WHAT YOU SHOULD DO
Locate the line bearing "Instruction: Click into the 検索 search box" in the material below, then reproduce it and each following line up to and including the line bearing "This screenshot has height=851, width=1936.".

TASK DATA
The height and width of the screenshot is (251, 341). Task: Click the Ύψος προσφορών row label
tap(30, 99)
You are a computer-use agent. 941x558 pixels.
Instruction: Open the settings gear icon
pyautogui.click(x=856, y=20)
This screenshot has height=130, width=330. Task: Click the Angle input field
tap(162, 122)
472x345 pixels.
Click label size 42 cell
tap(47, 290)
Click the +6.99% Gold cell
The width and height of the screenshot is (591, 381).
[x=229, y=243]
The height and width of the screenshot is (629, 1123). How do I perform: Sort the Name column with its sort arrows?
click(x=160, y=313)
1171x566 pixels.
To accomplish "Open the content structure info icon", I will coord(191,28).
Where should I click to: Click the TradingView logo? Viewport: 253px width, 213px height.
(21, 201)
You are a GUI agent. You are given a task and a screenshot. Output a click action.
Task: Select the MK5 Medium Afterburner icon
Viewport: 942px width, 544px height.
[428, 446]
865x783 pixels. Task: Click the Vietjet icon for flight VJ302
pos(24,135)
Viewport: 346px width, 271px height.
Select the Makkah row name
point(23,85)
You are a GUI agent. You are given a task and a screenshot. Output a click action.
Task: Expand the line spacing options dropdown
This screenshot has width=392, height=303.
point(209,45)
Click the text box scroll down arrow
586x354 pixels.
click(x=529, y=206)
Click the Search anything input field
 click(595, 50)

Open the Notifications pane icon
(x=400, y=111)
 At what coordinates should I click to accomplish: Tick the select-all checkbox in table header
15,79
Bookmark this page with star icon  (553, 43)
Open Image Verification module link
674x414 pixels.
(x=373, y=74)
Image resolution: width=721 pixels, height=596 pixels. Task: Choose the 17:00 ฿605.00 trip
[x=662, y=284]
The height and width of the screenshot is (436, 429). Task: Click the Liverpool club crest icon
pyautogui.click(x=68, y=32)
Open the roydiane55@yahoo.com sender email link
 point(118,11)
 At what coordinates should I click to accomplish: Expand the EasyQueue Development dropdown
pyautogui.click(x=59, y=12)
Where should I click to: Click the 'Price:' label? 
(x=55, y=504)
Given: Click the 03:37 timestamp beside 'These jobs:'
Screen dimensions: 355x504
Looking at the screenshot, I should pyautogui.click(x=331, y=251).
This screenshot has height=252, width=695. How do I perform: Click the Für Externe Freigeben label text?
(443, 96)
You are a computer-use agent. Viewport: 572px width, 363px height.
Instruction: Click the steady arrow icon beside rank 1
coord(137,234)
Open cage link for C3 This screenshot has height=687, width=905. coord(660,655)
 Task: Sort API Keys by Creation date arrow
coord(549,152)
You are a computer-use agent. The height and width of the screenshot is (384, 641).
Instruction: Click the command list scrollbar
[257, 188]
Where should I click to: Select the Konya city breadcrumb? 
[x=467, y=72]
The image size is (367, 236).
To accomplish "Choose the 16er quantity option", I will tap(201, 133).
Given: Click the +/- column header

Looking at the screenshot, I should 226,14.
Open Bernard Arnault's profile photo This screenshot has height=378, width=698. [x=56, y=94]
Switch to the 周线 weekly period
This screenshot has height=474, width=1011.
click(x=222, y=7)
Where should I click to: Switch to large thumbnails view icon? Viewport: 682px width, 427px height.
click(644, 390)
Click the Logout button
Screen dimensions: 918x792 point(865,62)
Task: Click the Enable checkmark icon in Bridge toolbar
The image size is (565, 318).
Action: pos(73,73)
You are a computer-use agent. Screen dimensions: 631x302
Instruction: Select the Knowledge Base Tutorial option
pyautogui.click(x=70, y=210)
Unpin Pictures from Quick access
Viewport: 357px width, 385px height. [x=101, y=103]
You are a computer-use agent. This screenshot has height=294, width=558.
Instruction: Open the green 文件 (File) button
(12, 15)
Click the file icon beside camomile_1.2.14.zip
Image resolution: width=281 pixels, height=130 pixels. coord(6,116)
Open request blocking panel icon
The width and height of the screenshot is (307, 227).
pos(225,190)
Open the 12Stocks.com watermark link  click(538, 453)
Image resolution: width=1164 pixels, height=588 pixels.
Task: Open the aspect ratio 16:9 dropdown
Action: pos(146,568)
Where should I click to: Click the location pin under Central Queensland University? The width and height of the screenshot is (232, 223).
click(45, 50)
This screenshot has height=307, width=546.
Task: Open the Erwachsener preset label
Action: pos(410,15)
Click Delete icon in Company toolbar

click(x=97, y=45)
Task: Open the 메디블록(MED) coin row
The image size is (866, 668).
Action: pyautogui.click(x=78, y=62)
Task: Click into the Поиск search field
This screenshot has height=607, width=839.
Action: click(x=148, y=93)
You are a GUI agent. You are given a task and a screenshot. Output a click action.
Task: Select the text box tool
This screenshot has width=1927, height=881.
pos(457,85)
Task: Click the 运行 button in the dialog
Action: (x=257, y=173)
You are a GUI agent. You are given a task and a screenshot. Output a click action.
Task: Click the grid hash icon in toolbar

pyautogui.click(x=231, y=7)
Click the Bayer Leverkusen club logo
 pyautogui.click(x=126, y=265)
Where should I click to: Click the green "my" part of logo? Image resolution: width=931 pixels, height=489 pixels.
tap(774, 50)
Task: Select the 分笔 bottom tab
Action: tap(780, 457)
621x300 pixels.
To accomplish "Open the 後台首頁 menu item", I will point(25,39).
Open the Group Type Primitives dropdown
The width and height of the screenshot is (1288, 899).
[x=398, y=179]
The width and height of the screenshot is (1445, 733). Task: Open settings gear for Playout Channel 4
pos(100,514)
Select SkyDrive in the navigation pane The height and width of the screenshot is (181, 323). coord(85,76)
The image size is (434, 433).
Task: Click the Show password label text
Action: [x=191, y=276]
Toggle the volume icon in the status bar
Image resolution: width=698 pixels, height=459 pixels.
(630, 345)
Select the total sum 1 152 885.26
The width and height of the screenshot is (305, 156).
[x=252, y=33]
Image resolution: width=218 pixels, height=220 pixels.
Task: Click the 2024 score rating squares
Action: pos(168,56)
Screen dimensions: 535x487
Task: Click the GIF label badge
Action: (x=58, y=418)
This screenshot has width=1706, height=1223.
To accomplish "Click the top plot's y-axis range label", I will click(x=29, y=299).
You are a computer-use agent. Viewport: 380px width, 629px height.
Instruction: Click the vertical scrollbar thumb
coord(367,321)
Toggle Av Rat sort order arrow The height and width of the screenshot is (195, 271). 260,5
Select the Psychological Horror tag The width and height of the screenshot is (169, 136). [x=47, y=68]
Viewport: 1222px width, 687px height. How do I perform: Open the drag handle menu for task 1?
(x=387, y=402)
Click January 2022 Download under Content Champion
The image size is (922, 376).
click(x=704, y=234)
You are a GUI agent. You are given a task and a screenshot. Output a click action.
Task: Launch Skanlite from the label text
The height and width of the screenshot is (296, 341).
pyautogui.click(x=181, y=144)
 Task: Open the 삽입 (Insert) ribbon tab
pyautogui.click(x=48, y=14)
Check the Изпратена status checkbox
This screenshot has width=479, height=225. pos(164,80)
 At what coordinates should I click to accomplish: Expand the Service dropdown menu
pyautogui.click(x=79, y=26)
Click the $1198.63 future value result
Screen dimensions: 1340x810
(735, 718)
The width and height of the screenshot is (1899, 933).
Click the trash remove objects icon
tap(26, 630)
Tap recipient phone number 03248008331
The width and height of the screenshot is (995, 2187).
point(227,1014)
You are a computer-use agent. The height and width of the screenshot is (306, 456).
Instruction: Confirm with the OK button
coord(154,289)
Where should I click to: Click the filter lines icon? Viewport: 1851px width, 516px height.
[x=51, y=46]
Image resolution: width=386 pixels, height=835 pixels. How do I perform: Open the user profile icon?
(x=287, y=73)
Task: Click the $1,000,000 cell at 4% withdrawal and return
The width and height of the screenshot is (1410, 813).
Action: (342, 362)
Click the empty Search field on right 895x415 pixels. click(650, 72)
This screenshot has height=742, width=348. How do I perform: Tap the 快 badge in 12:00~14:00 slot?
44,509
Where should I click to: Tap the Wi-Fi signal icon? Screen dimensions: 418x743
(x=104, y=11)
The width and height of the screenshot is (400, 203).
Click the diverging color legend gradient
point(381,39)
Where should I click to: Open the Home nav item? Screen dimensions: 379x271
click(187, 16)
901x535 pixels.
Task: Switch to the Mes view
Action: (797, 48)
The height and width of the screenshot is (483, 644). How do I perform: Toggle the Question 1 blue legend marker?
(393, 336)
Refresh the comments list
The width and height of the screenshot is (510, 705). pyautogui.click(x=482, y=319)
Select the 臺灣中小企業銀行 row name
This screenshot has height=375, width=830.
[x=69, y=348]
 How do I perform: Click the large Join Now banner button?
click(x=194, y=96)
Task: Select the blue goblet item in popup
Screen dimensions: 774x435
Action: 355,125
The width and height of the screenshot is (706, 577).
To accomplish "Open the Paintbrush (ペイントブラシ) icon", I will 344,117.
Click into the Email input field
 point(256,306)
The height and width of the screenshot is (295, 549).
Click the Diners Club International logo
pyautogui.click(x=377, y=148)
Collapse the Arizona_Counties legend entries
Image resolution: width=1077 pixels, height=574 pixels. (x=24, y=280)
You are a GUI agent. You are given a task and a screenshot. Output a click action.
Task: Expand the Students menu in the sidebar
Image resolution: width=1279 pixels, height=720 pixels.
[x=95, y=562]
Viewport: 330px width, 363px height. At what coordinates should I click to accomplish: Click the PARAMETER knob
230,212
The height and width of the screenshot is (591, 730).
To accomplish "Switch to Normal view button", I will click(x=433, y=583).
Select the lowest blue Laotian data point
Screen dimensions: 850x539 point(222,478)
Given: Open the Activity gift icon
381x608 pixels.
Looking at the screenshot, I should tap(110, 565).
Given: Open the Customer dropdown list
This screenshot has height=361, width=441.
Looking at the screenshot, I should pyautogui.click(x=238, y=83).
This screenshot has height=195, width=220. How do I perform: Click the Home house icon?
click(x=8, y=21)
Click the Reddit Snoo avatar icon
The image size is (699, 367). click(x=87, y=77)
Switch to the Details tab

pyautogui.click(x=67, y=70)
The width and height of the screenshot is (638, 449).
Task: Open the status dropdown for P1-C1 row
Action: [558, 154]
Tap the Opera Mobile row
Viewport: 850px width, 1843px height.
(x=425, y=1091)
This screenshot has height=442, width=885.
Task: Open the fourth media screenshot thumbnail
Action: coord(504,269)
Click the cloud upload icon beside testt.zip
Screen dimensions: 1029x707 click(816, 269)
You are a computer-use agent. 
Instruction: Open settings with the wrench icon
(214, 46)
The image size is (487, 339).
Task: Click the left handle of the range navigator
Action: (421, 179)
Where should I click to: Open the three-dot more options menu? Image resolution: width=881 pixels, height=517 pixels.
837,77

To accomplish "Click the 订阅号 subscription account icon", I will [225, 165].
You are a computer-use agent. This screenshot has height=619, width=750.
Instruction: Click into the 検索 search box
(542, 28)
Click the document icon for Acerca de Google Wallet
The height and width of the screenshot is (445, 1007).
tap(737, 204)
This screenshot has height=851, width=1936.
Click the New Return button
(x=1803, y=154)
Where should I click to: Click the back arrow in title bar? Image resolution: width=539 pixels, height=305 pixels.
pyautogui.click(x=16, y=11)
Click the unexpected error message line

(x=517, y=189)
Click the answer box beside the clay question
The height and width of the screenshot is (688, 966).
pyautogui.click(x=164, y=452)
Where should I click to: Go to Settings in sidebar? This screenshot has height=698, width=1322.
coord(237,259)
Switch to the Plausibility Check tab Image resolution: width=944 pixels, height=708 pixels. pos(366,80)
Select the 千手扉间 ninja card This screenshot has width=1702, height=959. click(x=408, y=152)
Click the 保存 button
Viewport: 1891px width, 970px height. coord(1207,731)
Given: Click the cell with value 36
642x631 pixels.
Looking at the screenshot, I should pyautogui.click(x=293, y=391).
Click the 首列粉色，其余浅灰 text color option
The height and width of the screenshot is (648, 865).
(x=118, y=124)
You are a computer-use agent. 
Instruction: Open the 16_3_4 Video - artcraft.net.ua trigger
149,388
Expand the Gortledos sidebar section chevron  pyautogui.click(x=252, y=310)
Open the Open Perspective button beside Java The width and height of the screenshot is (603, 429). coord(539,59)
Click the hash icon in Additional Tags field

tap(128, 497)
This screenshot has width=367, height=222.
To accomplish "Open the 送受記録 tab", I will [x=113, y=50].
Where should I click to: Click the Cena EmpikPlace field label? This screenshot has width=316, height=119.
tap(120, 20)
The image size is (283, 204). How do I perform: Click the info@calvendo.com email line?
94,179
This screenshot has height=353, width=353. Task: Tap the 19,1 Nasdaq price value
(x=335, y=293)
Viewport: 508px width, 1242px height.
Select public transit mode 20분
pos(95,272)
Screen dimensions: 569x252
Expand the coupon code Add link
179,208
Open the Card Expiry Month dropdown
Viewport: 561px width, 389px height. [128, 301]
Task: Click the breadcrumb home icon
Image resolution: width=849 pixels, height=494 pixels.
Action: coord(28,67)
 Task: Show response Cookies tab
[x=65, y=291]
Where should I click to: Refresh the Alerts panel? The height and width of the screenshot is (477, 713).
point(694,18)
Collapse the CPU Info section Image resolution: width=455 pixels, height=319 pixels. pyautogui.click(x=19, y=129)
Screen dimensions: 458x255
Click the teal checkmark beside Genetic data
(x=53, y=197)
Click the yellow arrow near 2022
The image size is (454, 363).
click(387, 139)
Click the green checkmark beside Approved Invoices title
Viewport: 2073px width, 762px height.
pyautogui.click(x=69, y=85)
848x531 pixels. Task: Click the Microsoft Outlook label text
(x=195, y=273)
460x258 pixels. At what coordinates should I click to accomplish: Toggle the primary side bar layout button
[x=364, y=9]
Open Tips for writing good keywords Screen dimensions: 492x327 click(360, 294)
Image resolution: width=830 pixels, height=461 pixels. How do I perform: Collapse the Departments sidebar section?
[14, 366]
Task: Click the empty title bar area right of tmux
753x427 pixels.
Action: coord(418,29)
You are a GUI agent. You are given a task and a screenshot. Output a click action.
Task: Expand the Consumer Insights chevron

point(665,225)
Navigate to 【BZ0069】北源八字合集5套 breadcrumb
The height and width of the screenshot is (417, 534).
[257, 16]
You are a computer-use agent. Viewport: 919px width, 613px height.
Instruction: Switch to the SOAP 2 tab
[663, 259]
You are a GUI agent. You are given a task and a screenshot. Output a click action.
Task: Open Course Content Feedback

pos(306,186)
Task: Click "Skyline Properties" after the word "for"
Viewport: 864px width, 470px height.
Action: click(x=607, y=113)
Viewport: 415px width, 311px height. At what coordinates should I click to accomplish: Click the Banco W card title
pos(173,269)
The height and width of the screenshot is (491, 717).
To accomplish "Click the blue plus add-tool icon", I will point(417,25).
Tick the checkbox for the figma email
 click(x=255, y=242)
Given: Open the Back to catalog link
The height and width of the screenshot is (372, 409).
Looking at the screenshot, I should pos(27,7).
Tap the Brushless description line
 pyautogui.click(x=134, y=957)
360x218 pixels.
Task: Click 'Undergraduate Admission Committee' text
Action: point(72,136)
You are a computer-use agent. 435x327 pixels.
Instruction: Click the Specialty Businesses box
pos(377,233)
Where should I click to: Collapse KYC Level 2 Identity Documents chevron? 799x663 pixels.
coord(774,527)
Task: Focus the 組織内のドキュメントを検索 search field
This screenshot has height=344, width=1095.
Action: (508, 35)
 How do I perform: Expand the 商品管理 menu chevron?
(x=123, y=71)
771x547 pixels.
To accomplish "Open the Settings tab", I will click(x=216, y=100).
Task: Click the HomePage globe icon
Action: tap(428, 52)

RESPONSE AREA
Instruction: Click into the 検索 search box
(542, 28)
Click the document icon for Acerca de Google Wallet
The height and width of the screenshot is (445, 1007).
tap(737, 204)
This screenshot has height=851, width=1936.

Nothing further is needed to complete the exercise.